Un jour, il faudra comprendre comment et pourquoi le Liban est arrivé à ce stade, mais pour le moment, il faut sortir de la crise.
Outrepassons vite les mots techniques, les haircut, les bail-in et les autres termes avancés par les précieux ridicules à un public unsophisticated et qui n’est donc pas professionnel en la matière.
Outrepassons plus vite encore ces mesures anticonstitutionnelles de capital control et autres sur lesquelles se penchent des gens sans doute très qualifiés, très diplômés, mais très ignorants de la Constitution, des réalités, et surtout, de l’histoire et de la raison d’être du Liban,
Outrepassons, momentanément du moins, ces appels légitimes pour récupérer les fonds volés ou transférés à l’étranger et qui n’ont pas un effet immédiat sur les caisses du Trésor,
Outrepassons tout cela et aboutissons – crûment – à l’essentiel : la crise actuelle est un manque de confiance dans l’État libanais, et il faut la résoudre avant qu’elle ne devienne un manque de confiance dans le Liban. Or, les outils pour résoudre cette crise existent. Mieux encore, ils sont prévus par les accords de Taëf ou par la Constitution.
Un : puisque le manque de confiance est justement envers le pouvoir central, une réaction naturelle consisterait avant tout à réduire les pouvoirs de l’autorité centrale. Cette procédure est prévue par Taëf et elle est appliquée par la plupart des pays : c’est la décentralisation.
Deux : puisque l’État libanais a un besoin cruel d’argent et que rares sont ceux prêts à lui en accorder, il faut recourir au secteur privé international, c’est-à-dire à la privatisation.
Donc, décentralisation et privatisation.
Tout d’abord, la décentralisation. Non seulement est-elle prévue par Taëf, mais Taëf appelle à une décentralisation élargie, et l’adjectif « élargie » n’est pas qu’un adjectif. Effectivement, la décentralisation élargie est une notion juridique à part qui consiste à déléguer de larges pouvoirs aux régions et aux localités (mohafazats, cazas ou municipalités) et à laisser au pouvoir central un résidu de pouvoir (la défense, les affaires étrangères...) qui font de lui un État véritablement fort puisqu’il sera alors le recours de tous au lieu d’être au centre des disputes. La mise en place de la décentralisation élargie – encore une fois, prévue par Taëf – permettrait au citoyen d’avoir confiance en ses institutions et lui facilitera la vie quotidienne. Quant à l’État, il n’aura plus la main – ou plutôt, la mainmise – sur toutes les rentrées, ce qui réduira automatiquement la corruption sur le plan macro.

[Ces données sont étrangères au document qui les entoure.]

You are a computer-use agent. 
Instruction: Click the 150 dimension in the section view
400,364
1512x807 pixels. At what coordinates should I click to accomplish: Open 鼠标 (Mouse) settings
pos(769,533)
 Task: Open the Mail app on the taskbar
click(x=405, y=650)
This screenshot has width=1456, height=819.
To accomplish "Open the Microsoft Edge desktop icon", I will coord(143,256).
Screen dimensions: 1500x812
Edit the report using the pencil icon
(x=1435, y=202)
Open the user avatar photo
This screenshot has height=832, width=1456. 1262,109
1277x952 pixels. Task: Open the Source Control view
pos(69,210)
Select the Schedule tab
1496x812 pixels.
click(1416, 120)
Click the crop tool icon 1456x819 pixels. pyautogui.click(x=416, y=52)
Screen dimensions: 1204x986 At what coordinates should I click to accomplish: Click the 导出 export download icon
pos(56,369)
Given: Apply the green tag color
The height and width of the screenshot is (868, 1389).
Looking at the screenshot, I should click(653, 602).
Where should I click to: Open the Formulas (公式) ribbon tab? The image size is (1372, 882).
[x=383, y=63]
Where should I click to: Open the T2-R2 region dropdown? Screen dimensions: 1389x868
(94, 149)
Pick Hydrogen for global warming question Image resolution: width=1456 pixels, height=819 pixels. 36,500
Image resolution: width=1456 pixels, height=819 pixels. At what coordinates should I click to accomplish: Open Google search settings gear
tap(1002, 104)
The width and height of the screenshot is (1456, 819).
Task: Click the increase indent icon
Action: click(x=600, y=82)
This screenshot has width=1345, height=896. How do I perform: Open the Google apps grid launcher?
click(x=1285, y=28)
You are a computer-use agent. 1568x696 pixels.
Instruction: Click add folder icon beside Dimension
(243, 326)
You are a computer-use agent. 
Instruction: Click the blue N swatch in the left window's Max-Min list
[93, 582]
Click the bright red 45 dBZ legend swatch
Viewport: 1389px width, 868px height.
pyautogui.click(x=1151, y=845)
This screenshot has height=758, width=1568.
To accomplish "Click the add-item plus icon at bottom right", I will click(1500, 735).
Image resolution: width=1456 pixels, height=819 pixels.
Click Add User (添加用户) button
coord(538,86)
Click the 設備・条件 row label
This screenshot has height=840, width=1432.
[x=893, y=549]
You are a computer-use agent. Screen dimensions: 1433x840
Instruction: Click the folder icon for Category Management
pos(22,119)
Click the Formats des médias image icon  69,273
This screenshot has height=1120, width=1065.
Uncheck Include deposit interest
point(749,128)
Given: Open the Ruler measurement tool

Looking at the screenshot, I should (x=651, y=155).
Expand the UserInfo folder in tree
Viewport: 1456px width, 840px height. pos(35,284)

Ensuite, la privatisation. Elle découle naturellement des notions d’économie libérale et d’initiative privée vénérées par la Constitution et qui sont à vrai dire des principes supraconstitutionnels tellement ils appartiennent à l’histoire et à l’essor même du Liban. Or voilà, l’État libanais a la chance d’être encore propriétaire d’un ensemble (sinon de la totalité) de secteurs qui devraient naturellement être gérés ou attribués, en partie du moins, au secteur privé, en contrepartie, bien entendu, d’un pouvoir de contrôle dont disposerait l’État pour s’assurer de la performance et de la qualité conformément au contrat conclu.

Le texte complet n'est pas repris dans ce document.